▶ The problem: Scan the entries for "computer". Every line that holds it is to be copied.

▶ Extracted information:

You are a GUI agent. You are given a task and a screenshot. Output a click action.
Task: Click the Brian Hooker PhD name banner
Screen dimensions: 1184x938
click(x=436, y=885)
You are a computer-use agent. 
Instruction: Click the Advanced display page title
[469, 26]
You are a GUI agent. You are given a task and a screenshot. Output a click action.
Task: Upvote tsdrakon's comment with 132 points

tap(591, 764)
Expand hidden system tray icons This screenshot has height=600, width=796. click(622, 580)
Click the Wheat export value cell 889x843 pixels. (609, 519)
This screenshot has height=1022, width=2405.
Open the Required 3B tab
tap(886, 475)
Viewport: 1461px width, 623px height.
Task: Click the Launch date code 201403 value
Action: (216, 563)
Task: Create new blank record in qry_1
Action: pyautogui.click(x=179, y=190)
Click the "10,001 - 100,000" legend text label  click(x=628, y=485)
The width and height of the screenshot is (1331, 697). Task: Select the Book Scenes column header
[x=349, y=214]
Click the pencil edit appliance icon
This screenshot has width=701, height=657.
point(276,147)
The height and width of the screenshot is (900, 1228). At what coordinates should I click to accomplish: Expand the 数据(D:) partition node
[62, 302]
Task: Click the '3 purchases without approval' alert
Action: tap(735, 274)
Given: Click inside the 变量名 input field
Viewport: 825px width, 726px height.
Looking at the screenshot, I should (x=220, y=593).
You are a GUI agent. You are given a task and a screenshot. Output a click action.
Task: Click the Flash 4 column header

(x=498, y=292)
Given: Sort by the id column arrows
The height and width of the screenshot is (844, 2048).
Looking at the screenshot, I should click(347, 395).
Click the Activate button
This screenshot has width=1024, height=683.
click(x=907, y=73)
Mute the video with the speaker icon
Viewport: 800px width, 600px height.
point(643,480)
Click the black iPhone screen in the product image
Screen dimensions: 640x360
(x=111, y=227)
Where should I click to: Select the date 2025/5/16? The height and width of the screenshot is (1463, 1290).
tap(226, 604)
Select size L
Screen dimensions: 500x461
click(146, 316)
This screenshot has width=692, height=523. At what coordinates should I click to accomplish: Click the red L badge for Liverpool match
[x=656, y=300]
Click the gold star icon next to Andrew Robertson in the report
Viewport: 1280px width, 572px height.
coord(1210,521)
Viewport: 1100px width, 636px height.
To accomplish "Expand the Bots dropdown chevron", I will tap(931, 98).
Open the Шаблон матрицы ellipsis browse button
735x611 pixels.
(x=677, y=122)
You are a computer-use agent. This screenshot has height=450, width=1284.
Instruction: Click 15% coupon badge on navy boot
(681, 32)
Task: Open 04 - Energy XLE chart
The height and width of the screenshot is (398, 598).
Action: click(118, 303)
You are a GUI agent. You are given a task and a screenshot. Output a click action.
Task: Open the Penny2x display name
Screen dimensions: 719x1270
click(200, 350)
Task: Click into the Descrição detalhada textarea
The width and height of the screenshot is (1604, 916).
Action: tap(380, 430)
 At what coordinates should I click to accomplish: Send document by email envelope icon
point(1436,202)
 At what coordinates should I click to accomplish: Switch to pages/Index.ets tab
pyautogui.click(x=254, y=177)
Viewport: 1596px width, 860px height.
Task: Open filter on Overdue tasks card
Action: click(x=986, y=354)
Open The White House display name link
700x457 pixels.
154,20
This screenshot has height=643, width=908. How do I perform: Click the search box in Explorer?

▶ Finished task:
You are a computer-use agent. 
You are a computer-use agent. This screenshot has height=450, width=1284.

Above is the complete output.